┌─ Document passage
Wholesale ingredients and grocery delivery
Supermarkets, corner and convenience stores and other food retailers were already starting to enter the delivery marketplace, a trend which seems to be really taking off in the current climate of crisis. It makes perfect sense: people want to stay indoors and have their meals, but their groceries as well, delivered straight to their doorstep. So more and more restaurants are selling their ingredients in bulk, solving their surplus inventory issues at the same time.
A significant percentage of local businesses like butchers and bakers have also started delivering their products - and why stop once the pandemic is under control? Today’s consumer wants convenience more than anything else, a need that will definitely not change in the wake of the coronavirus. By offering delivery (or pick-up), food retailers are giving the consumer what they want, while at the same time opening up an additional sales channel.
Touchless customer service experience
Awareness of health, sanitation and food safety will be even more important than before, both for restaurant operators and its employees, and customers. That’s why it’s highly probable that contactless transactions are here to stay, as well.
Businesses in all industries will have to upgrade technology to provide customers with contactless payment options, as well as no-contact delivery options. In terms of self-service kiosks, that means you’ll have to make sure to wipe them clean with alcohol between customers, so they are immediately put at ease.
While kiosks are a good option to avoid handling cash and human contact alike, people are going to be very cautious about touching screens to order their meal. If they’re not sure that proper hygiene precautions have been taken, they’ll probably prefer ordering from an actual person (by phone) or using their own mobile devices… which brings us to the next likely shift in delivery: mobile-ordering technology.
└─
> _Exercise aim_:
Could you turn the paragraph in the food delivery passage that begins "Businesses in all industries" into a short bulleted list that keeps its main facts?
┌─ Record set
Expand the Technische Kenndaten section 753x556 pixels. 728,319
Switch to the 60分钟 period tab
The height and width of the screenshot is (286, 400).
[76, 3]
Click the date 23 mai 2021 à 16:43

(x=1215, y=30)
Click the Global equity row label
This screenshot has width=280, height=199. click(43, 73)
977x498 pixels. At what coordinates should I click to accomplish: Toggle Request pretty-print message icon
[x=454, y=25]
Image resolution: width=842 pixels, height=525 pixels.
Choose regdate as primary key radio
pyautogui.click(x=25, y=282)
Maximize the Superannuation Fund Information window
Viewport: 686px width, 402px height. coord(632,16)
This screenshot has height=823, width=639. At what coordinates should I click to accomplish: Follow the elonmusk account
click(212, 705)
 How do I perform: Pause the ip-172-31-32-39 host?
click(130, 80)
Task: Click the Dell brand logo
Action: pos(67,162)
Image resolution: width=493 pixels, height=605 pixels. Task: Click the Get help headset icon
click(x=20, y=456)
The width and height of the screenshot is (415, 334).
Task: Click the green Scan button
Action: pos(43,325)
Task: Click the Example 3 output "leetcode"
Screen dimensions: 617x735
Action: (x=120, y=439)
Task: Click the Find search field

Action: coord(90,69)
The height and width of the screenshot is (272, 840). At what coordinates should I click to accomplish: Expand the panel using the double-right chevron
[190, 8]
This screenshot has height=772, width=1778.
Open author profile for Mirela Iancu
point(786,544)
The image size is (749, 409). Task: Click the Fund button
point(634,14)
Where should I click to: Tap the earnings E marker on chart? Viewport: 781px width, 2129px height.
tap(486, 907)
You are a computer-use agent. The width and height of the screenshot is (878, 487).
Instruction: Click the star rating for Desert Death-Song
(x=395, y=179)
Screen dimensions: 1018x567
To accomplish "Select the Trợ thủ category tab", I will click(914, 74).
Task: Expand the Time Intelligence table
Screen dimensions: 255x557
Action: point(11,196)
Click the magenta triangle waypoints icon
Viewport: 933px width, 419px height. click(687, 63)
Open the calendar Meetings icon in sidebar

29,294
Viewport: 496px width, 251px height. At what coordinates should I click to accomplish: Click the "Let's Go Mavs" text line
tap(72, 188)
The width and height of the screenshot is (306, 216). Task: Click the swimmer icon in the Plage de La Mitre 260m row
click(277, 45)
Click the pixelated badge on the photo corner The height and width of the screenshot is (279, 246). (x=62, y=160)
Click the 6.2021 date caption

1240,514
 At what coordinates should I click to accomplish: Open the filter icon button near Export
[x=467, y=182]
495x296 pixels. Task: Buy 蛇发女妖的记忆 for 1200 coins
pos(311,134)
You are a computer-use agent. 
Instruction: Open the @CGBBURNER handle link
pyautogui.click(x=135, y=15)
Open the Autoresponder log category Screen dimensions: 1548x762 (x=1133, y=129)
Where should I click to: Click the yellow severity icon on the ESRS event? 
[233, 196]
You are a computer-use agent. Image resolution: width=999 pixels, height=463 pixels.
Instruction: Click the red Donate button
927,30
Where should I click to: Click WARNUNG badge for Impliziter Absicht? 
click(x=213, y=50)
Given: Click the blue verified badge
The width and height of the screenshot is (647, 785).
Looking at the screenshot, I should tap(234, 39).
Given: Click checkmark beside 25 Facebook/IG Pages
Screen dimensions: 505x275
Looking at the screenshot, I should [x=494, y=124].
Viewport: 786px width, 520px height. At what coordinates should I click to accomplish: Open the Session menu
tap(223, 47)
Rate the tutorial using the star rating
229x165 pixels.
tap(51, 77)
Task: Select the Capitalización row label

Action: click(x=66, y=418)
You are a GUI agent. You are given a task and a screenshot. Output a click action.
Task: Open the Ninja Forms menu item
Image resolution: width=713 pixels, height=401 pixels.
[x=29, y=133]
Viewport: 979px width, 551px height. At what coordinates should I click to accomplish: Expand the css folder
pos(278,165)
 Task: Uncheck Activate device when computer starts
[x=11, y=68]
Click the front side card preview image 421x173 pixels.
└─
> _Task result_:
- Businesses in every industry will need to upgrade their technology.
- Customers should be offered contactless payment and no-contact delivery.
- Self-service kiosks must be wiped clean with alcohol between customers so that customers feel at ease right away.